**Given data:**

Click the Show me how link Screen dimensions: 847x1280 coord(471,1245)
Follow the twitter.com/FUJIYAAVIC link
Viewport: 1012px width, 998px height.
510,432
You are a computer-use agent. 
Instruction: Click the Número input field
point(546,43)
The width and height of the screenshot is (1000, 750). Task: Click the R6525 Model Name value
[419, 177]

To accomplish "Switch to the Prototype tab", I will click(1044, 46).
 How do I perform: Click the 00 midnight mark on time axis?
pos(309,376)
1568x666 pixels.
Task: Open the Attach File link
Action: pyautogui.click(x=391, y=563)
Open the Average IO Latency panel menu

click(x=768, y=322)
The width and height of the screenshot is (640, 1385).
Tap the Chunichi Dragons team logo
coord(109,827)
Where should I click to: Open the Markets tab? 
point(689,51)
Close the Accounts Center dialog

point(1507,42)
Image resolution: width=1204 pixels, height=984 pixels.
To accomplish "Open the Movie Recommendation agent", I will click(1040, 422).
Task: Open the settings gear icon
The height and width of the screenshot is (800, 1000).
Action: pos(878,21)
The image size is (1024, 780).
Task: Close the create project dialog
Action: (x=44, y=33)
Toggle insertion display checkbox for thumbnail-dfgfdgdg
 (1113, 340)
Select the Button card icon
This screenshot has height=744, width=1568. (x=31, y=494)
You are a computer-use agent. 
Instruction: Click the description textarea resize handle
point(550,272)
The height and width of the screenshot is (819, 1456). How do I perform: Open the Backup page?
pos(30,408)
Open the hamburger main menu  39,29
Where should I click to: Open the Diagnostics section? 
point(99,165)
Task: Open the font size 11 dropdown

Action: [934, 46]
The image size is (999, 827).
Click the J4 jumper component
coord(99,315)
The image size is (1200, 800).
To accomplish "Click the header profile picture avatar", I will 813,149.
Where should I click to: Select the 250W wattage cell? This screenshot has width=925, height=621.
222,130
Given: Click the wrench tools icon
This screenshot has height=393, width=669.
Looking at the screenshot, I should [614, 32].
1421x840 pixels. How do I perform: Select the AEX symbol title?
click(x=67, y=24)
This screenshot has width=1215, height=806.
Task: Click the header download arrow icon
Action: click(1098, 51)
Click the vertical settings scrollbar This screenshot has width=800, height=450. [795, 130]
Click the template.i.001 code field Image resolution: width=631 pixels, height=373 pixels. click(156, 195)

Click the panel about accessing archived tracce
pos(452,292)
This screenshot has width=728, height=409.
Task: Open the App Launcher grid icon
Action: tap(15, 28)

**Brief:** Filter the records for lines containing the word "settings" and copy each one.

**Exercise result:**
Task: Open the settings gear icon
Click the vertical settings scrollbar This screenshot has width=800, height=450. [795, 130]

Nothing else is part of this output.